En declaraciones a Efe en su oficina de Sarajevo, Blagovcanin sostuvo que la corrupción es el "problema clave" en el desarrollo del país.

"Los partidos políticas funcionan con una estructura mafiosa. Unos pocos en la cúspide del partido lo deciden todo", explica el responsable de esta organización.

Esas élites políticas lo controlan todo: los procesos de privatización, los contratos para infraestructuras, las empresas estatales.

"No se puede reformar la judicatura, ni la educación, ni la Administración con el nivel de corrupción que hay ahora en Bosnia. Y la retórica nacionalista simplemente distrae la atención de los problemas reales", se lamenta Blagovcanin.

Y problemas no le faltan al joven país. Con apenas 4 millones de habitantes y una tasa de paro oficial del 40 por ciento; casi la mitad de quien trabaja lo hace para la Administración pública, donde los sueldos son bastante mejores que en la economía privada.

Nada menos que unos 1.000 diputados y 130 ministros ocupan los tres Parlamentos, los tres Ejecutivos (el nacional y el de las dos entidades autónomas, la musulmano-croata y la serbobosnia), los 10 entes municipales y el Gobierno del distrito autónomo de Brcko.

Sólo en la Federación musulmano-croata, el 47 por ciento del presupuesto (unos 600 millones de euros) es para gastos de la Administración. En comparación, sólo 150 millones de euros se destinan a infraestructuras.

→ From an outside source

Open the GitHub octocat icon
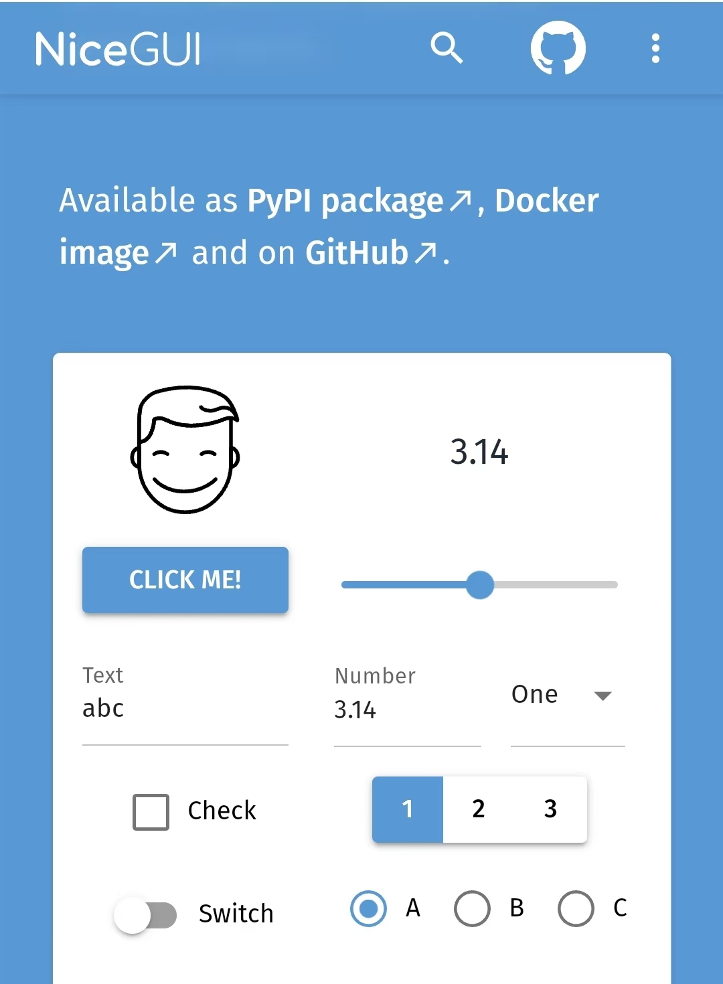The height and width of the screenshot is (984, 723). [x=558, y=48]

Ese desmedido sector público es en parte fruto de los Acuerdos de Dayton, que pusieron fin a la guerra y diseñaron la actual estructura de Bosnia, con dos entidades separadas y casi autónomas.

El enfrentamiento entre musulmanes, croatas y serbios bloquea la aprobación de leyes aunque, según Blagovcanin, esa complicada estructura no es más que una pequeña parte del problema: "La estructura es sólo una excusa de los políticos para no hacer nada".

Con él está de acuerdo Darko Brkan, de la ONG "Zasto Ne" (Por qué no?), que cree que ni los enfrentamientos entre partidos ni entre comunidades explican la parálisis del país.

"La razón real es que (los políticos) creen que nunca se les va a controlar y por eso no hacen nada", opina Brkan.

"Una cuarta parte de las promesas electorales de los principales partidos son iguales o similares, por ejemplo, la reforma de las pensiones, del sistema de salud o la construcción de autopistas", señala este activista.

Pero si los problemas internos abundan, también hay analistas y expertos que no dudan en criticar el papel de la comunidad internacional en la actual situación del país.

Se critica, por ejemplo, que la comunidad internacional centre toda su presión en que el país acometa las reformas constitucionales que hagan de Bosnia un Estado más eficaz que pueda avanzar hacia la Unión Europea.

Pese a valorar lo importante de esas reformas, bloqueadas hasta ahora por el desencuentro de las tres comunidades, Blagovcanin pide que la comunidad internacional se preocupe también en que se apliquen las leyes.

En ese sentido, el director de Transparencia Internacional se queja de que haya perdido poder la figura del Alto Representante Internacional, que tras la guerra fue esencial para imponer orden.

"La oficina (del Alto Representante) ya no existe más, sólo formalmente. No ha usado sus poderes desde 2005 ó 2006. Está aquí sólo para proteger el status quo e impedir la violencia", dice Blagovcanin.

Tras esa falta de actividad muchos ven la imposibilidad de poner de acuerdo visiones tan diversas como la de Turquía, Rusia, la UE o Estados Unidos, algunos de los países que forman el Consejo de Aplicación de los acuerdos de Paz de Dayton.

En un reciente artículo, el analista político Zekerijah Smajic se refería a ese problema al indicar que la elección de este cargo se hace "buscando compromisos, para satisfacer unos criterios formalistas o un cierto equilibrio."